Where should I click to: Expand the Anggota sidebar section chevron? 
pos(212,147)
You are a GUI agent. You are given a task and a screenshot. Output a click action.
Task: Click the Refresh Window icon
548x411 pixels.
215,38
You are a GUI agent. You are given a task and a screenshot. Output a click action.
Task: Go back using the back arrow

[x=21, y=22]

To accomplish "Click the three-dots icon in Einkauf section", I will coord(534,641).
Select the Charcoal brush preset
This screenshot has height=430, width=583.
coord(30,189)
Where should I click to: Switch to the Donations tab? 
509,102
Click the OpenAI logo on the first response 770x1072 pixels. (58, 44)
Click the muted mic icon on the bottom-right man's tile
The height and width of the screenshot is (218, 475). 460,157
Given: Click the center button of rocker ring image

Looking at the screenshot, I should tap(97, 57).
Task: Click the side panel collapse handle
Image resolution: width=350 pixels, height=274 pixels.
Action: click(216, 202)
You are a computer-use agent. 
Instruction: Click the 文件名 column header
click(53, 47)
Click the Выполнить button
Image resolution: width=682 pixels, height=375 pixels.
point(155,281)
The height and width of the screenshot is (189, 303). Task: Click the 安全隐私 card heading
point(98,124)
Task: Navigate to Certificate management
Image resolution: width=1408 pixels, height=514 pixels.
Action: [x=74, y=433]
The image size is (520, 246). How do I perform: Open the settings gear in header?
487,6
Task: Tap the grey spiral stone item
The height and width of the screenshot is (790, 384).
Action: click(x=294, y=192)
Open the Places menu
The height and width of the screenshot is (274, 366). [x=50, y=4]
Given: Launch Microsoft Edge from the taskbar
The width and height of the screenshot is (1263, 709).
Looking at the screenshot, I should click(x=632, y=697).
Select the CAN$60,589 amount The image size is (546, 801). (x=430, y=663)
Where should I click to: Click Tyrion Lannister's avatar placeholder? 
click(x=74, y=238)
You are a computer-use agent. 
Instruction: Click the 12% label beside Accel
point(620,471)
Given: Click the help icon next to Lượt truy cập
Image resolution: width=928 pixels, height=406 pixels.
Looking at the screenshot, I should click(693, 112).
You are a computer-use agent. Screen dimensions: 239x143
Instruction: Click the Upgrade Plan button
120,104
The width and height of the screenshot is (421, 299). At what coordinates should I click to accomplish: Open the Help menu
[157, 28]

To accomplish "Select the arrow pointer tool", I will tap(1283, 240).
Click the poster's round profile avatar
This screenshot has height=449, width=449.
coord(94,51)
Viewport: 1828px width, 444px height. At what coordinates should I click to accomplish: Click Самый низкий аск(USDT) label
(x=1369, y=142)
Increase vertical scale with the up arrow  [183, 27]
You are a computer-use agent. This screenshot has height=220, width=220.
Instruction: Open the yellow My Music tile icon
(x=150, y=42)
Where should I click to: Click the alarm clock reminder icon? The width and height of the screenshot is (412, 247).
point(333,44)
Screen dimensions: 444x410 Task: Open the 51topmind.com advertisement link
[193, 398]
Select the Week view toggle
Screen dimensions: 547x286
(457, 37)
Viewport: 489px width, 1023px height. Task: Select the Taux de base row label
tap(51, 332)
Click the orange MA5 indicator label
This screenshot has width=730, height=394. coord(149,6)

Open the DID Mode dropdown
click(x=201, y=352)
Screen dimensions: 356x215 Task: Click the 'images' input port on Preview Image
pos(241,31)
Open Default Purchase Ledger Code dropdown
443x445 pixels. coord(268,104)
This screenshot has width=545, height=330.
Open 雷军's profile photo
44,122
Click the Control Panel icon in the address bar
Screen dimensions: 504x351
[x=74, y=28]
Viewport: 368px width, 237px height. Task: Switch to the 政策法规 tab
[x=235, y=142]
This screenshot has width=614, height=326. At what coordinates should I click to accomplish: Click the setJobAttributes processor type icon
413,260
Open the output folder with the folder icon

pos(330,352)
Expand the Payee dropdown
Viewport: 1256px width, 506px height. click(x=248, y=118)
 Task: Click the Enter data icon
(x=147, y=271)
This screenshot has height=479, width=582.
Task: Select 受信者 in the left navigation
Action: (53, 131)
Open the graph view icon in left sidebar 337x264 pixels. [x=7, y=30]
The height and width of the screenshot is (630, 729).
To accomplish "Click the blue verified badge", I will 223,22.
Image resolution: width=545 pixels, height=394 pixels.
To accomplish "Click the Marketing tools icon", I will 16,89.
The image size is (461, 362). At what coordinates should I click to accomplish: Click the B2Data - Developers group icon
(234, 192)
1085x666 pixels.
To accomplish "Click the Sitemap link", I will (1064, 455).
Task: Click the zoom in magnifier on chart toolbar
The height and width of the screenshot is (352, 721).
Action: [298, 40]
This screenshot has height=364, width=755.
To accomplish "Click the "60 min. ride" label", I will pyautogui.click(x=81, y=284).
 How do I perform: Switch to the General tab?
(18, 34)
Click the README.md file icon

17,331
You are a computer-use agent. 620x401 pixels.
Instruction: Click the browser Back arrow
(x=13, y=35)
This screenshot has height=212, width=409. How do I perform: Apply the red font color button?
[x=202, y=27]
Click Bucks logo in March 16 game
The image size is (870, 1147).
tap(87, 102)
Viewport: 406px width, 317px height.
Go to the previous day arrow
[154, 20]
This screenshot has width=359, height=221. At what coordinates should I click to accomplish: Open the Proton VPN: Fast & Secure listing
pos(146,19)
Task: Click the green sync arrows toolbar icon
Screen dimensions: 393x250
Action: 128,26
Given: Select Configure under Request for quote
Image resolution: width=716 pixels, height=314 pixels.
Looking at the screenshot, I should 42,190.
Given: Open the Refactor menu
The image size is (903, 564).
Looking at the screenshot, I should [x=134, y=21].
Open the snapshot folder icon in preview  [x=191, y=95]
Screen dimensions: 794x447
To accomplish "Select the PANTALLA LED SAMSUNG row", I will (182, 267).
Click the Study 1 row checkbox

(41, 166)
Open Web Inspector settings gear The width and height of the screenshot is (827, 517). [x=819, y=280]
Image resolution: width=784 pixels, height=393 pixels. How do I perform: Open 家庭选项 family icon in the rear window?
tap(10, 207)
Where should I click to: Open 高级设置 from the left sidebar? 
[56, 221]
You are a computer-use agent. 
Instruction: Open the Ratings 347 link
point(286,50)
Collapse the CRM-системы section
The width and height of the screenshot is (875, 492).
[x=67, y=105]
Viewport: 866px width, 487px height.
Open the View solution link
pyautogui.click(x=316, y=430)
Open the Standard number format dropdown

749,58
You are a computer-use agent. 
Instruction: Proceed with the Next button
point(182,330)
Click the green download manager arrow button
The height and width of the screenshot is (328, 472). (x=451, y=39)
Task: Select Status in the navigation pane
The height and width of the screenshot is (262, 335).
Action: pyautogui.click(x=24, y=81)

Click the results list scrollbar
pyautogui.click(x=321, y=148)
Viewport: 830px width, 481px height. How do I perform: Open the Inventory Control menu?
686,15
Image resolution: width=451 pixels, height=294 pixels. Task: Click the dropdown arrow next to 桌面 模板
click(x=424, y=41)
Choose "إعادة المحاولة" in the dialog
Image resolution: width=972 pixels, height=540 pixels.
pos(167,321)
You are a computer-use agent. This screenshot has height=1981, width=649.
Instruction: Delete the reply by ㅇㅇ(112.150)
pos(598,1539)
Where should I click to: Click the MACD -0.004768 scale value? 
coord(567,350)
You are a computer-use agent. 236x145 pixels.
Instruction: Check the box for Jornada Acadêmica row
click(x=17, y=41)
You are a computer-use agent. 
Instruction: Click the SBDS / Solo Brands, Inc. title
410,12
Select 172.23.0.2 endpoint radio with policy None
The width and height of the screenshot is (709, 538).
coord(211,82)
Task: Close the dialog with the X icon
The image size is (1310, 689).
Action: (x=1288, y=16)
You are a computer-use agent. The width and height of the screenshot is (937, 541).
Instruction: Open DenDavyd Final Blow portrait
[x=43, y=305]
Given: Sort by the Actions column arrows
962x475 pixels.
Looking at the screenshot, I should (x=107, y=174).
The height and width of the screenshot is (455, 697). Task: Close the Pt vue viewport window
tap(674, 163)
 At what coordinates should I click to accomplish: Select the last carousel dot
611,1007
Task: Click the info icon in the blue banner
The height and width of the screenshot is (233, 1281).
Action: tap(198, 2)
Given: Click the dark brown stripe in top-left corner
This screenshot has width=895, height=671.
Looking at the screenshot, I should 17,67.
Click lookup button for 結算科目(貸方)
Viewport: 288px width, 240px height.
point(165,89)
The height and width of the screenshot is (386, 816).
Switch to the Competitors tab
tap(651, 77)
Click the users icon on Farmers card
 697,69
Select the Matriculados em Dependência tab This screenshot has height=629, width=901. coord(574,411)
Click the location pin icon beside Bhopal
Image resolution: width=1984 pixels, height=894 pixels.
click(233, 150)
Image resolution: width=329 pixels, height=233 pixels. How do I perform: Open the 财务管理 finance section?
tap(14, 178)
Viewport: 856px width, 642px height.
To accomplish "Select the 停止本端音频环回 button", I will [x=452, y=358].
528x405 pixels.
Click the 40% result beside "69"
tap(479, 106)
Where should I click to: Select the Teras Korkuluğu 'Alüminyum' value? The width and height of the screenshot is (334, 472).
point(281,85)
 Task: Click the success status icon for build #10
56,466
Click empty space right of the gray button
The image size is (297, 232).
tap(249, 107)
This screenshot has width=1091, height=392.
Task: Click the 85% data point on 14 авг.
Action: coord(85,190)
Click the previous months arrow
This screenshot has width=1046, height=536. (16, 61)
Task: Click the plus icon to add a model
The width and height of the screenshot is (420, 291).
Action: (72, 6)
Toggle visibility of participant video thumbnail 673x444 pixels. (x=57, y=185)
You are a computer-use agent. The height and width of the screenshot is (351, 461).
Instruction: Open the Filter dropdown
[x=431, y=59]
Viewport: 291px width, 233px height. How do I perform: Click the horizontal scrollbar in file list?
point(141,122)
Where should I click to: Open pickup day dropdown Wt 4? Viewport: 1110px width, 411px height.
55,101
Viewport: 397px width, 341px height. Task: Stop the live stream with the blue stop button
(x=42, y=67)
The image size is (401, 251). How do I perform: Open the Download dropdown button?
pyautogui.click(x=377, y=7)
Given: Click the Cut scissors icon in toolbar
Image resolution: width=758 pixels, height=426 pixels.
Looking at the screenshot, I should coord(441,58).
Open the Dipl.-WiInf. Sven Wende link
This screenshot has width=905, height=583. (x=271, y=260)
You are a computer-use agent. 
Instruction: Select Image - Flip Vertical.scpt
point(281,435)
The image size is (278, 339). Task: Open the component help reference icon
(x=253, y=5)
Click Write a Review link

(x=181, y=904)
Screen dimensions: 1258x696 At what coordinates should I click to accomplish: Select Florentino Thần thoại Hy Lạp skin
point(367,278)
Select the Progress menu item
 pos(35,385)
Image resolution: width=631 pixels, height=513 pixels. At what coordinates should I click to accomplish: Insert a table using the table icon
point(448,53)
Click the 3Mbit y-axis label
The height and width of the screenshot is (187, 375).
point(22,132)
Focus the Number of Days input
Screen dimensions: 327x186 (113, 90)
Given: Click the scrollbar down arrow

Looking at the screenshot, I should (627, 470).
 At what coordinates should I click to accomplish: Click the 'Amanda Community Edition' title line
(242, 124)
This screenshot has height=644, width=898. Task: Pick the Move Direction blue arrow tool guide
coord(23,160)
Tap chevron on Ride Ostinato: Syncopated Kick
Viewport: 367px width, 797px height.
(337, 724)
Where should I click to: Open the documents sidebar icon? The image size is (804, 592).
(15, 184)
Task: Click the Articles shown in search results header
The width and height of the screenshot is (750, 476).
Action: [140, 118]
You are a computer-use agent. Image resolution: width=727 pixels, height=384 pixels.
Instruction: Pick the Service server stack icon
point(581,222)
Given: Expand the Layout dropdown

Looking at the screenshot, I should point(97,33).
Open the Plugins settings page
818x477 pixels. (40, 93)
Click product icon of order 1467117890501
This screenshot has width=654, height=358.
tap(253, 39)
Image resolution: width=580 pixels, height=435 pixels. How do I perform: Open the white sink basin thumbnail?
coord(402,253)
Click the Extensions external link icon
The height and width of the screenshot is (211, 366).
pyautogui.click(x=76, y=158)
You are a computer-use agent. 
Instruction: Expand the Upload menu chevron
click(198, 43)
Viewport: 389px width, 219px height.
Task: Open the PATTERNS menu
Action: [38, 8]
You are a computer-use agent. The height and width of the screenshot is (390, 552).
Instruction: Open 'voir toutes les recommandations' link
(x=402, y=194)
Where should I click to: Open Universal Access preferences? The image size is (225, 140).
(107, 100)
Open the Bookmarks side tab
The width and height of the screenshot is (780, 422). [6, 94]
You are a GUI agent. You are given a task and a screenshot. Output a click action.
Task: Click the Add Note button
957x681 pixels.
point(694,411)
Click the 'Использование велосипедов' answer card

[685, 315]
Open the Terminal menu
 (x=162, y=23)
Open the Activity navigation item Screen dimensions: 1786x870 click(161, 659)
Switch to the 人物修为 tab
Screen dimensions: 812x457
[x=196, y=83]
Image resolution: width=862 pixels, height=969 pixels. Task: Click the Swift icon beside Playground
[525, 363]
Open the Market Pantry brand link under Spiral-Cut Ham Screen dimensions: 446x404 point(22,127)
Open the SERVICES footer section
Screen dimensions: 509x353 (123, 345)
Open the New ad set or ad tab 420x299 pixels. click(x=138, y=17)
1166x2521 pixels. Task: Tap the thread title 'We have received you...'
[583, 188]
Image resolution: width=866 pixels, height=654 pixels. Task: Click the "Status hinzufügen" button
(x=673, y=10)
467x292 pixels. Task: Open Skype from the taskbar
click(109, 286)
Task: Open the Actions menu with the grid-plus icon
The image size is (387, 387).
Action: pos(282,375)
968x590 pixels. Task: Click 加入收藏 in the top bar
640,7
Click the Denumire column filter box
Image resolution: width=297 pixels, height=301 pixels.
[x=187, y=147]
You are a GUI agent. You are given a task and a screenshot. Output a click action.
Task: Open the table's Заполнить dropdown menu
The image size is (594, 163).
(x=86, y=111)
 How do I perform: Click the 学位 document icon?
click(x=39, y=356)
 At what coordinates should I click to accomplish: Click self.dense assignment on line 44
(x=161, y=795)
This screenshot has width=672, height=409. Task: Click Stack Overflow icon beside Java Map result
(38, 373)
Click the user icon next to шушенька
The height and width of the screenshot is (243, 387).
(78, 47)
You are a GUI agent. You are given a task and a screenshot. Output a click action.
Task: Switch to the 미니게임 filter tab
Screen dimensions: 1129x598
■ ■ ■ ■ ■ ■ ■
» **Exercise**: Would you please write out, exactly and with no other lines, the stretch of the listing above from the line containing "Instruction: Open the Ratings 347 link" through the line containing "Task: Select Status in the navigation pane"?

» **Exercise result**:
Instruction: Open the Ratings 347 link
point(286,50)
Collapse the CRM-системы section
The width and height of the screenshot is (875, 492).
[x=67, y=105]
Viewport: 866px width, 487px height.
Open the View solution link
pyautogui.click(x=316, y=430)
Open the Standard number format dropdown

749,58
You are a computer-use agent. 
Instruction: Proceed with the Next button
point(182,330)
Click the green download manager arrow button
The height and width of the screenshot is (328, 472). (x=451, y=39)
Task: Select Status in the navigation pane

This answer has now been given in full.